Allerdings sollten Sie da ganz behutsam und auf kleinen Flächen vorgehen. Auch die Bearbeitung bei starkem und direktem Sonnenlicht ist nicht optimal, weil es zu einer ungewollten Wölkchenbildung kommen kann. Für diejenigen, die eine Versiegelung durch Wachs selbst in die Hand nehmen wollen, gibt es spezielle Sets im Fachhandel. Allerdings ist das Ergebnis nie so gut, wie das bei der Behandlung durch einen Fachmann. Eine professionelle Lackversiegelung kann zwei Jahre oder länger halten, kostet aber in der Regel mehrere hundert Euro.

Klassische Versiegelung

Die klassische Methode bestehend aus Polieren und Wachsen ist ebenfalls zum Schutz des Lacks geeignet, allerdings muss der Lack hierbei deutlich öfter nachbehandelt werden – in der Regel alle zwei Monate.
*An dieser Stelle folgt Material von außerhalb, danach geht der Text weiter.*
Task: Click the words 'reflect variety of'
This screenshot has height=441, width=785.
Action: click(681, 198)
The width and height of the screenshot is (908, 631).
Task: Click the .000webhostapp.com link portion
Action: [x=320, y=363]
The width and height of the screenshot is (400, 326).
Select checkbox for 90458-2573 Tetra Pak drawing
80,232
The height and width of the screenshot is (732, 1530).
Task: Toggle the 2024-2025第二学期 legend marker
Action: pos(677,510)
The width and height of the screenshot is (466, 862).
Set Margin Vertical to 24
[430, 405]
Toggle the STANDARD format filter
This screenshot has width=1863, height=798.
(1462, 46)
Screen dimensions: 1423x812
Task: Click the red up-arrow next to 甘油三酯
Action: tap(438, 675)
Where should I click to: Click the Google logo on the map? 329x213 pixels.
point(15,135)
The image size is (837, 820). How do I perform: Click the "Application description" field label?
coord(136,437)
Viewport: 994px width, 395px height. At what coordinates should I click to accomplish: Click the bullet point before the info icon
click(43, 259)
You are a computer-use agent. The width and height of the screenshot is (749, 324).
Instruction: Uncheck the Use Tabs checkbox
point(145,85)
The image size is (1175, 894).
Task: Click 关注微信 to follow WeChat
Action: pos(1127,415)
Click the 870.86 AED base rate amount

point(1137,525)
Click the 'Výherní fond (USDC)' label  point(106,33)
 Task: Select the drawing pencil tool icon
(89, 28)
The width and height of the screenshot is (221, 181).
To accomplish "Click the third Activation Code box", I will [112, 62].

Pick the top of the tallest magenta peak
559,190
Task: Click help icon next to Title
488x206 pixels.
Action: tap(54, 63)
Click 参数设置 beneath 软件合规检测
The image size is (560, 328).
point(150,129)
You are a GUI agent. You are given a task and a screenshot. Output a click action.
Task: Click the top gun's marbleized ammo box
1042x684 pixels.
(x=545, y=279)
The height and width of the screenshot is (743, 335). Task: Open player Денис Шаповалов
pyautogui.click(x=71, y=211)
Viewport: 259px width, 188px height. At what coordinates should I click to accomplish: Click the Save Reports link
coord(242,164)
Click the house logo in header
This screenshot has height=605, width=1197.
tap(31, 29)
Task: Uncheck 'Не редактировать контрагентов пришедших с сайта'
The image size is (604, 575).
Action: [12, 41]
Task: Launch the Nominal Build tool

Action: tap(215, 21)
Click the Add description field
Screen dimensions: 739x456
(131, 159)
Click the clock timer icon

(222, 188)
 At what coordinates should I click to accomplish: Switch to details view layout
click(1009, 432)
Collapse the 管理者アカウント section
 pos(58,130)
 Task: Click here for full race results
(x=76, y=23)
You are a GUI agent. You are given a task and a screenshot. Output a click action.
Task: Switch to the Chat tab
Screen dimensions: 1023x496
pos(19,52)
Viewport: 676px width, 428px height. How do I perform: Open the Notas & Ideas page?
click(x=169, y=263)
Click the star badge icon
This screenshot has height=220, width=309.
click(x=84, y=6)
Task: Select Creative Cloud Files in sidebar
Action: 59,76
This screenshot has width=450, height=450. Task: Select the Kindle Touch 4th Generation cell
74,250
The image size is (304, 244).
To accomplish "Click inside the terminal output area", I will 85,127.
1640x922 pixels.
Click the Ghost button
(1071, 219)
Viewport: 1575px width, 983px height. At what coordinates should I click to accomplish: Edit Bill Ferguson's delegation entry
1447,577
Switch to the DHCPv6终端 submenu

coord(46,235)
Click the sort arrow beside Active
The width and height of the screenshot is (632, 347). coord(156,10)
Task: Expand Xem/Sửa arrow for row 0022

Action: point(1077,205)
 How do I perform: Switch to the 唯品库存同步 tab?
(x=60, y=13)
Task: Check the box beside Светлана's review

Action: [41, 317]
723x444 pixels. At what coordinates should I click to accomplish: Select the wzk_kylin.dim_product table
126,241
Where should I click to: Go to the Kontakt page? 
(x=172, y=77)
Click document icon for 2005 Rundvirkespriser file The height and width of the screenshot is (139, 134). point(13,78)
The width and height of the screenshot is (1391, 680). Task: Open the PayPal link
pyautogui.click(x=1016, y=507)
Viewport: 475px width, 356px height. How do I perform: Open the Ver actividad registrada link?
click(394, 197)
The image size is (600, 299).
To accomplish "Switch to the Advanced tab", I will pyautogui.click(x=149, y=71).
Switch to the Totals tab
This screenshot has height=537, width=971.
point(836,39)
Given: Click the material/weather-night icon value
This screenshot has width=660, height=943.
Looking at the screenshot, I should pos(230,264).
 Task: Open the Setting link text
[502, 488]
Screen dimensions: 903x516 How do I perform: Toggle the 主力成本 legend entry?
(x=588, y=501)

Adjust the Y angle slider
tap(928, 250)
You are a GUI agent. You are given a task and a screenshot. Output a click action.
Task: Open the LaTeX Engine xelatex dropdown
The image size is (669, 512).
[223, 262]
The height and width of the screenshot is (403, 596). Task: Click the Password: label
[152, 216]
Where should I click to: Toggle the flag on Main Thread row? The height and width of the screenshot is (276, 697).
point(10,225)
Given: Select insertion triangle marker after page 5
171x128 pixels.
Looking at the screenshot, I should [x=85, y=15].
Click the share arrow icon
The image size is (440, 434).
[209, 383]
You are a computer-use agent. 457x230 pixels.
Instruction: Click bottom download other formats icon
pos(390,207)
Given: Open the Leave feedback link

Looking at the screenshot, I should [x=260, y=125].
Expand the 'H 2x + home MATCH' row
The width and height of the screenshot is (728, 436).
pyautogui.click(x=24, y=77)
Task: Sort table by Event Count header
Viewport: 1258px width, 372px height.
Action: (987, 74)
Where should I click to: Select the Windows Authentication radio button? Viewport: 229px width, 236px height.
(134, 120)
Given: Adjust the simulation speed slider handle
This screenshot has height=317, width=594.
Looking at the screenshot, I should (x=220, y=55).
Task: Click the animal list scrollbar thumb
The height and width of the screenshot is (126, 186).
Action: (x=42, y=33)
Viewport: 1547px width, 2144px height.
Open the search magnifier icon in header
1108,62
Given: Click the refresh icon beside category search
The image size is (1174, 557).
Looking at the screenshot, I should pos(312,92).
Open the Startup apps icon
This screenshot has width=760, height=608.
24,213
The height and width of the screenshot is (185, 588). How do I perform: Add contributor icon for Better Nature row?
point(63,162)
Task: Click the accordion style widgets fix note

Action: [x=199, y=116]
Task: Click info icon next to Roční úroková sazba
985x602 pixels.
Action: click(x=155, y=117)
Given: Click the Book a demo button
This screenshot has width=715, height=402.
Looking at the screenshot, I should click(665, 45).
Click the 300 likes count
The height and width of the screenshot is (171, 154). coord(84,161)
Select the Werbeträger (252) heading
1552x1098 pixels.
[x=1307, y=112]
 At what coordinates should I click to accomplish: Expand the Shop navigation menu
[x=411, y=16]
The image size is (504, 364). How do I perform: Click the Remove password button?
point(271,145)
Das Wachs lässt sich am einfachsten durch Polierwatte oder spezielle Mikrofaser-Tücher schlieren- und kratzerfrei beseitigen. Wer sich überhaupt keine Arbeit machen will, nutzt das Zusatzprogramm der Waschanlage. Das liefert zwar nicht das beste Ergebnis, erspart einem aber jegliche Arbeit am Fahrzeug. Wer den Lack seines Autos schützen will, muss das Zusatzprogramm nach der Wäsche entsprechend oft wiederholen. Außerdem sollte man diese Prozedur nur bei neuen und wirklich sauberen Autowaschanlagen durchführen lassen. Besser man macht einen Abstecher zu einer Waschstraße, wo das Auto nach der Wäsche manuell nachbehandelt wird. Dies kostet zwischen 50 und 100 Euro und eine halbe Stunde Zeit.